Foi igualmente durante o reinado de Pó Jorge que a LAM ficou totalmente desprovida de aviões próprios, passando a privilegiar o aluguer, que por sua vez abriu espaço para “nhongistas” recentemente denunciados pelo Presidente da República, Daniel Francisco Chapo. A somar-se a isso, agudizaram-se os problemas mecânicos, a ponto de a companhia ter registado três incidentes – com igual número de aparelhos – em apenas dois meses, nomeadamente Março e Abril de 2021.

A vez do malabarista sul-africano

Apesar de todas as polémicas que marcaram o seu consulado, João Carlos Pó Jorge conseguiu aguentarse até Fevereiro de 2022, altura em que o novo ministro dos Transportes e Comunicações, Mateus Magala, que substituíra Janfar Abdulai, decidiu colocar ao leme da companhia a empresa sul-africana Fly Modern Ark, cujo proprietário, Theunis Christian De Klerk Crous, assumiu o cargo de director-geral.

Quer da parte de Crous, quer da parte do ministro, que entretanto fez o papel de “PCA”, vieram promessas animadoras de reestruturar e revitalizar a LAM, mas o que se viu foi o contrário, e aqui a empresa passou ao “estado vegetativo”. A FMA tomou decisões penalizadoras para a vida da empresa, como o aluguer de um avião cargueiro que, durante cinco meses, não chegou a descolar, mas pelo qual se pagou USD 465 mil dólares.

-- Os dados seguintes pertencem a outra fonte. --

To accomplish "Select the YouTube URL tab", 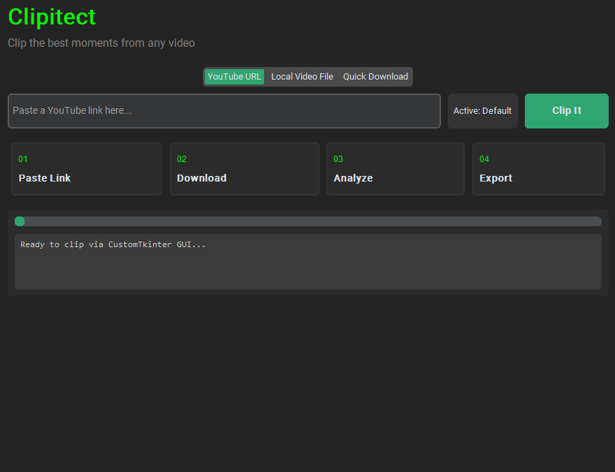I will tap(234, 77).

De resto, o despesismo marcou profundamente a gestão da FMA, basta lembrar que, em poucos meses, a empresa contratou oito consultores sul-africanos cujos resultados são desconhecidos, embora recebessem salários superiores a 60 mil randes. Simultaneamente, as dívidas da transportadora aérea iam-se acumulando, comprometendo a relação com os parceiros, com destaque para a EuroAtlantic, a quem a LAM chegou a dever 1.335.500,00 euros (um milhão, trezentos e trinta e cinco mil e quinhentos euros).

Tudo isso aconteceu sob olhar impávido e cúmplice de Mateus Magala, o que para muitos se explica pela relação de “promiscuidade” que o actual conselheiro económico do Presidente da República alegadamente mantinha com os sul-africanos. Aliás, de acordo com alguma imprensa nacional, Theunis Christian De Klerk Crous autorizou o pagamento, com o dinheiro da LAM, de férias do ex-ministro, em Março de 2024, em Cape Town. Só o alojamento do ex-governante terá custado 77.833 rands (pouco mais de 270 mil meticais).

De resto, a liderança interina da FMA na LAM, que terminou em Julho de 2024, só não foi além disso porque alguns sectores se opuseram à vontade de Magala, que defendia a extensão do contrato por dois ou três anos.

Depois de Muchanga e Gildo, LAM novamente entregue a estrangeiros

Após o fracasso da experiência sul-africana, decidiu readoptar o modelo dos PCAs executivos, que rendeu duas passagens rápidas de dois gestores experientes. Américo Muchanga, que já tinha sido PCA do Instituto Nacional das Comunicações de Moçambique (INCM), permaneceu no cargo de Julho de 2024 até 22 de Janeiro de 2025, tendo sido substituído por Marcelino Gildo, antigo gestor-mor da Electricidade de Moçambique (EDM). Gildo, por sua vez, durou apenas três meses na função – de Janeiro a Abril de 2025 –, fixando o recorde de mais curta passagem pelo topo da empresa LAM.

Entretanto, desde a última semana, a liderança está nas mãos do australiano Dane Kondic, no contexto de mais uma tentativa de reestruturação da companhia de bandeira, cujo histórico de trocas sucessivas no comando não se traduziu em melhorias palpáveis.

O ex-presidente da EuroAtlantic e da I-Jet Aviation tem mais de 35 anos de experiência na aviação civil. Sera, no entanto, coadjuvado, durante o período de um ano, pela Knighthood Global, que tem como missão assessorar na reestruturação da base Financeira da LAM, prestar suporte estratégico na avaliação, selecção e fornecimento de aeronaves adequadas às necessidades operacionais da LAM, e implementar sistemas de tecnologia de informação, indicadores-chave de desempenho e mecanismos de engajamento com as partes interessadas. Mesmo assim, não se sabe se estas medidas bastam para tirar do estado vegetativo esta companhia, também tomada por “ratos” e “raposas”.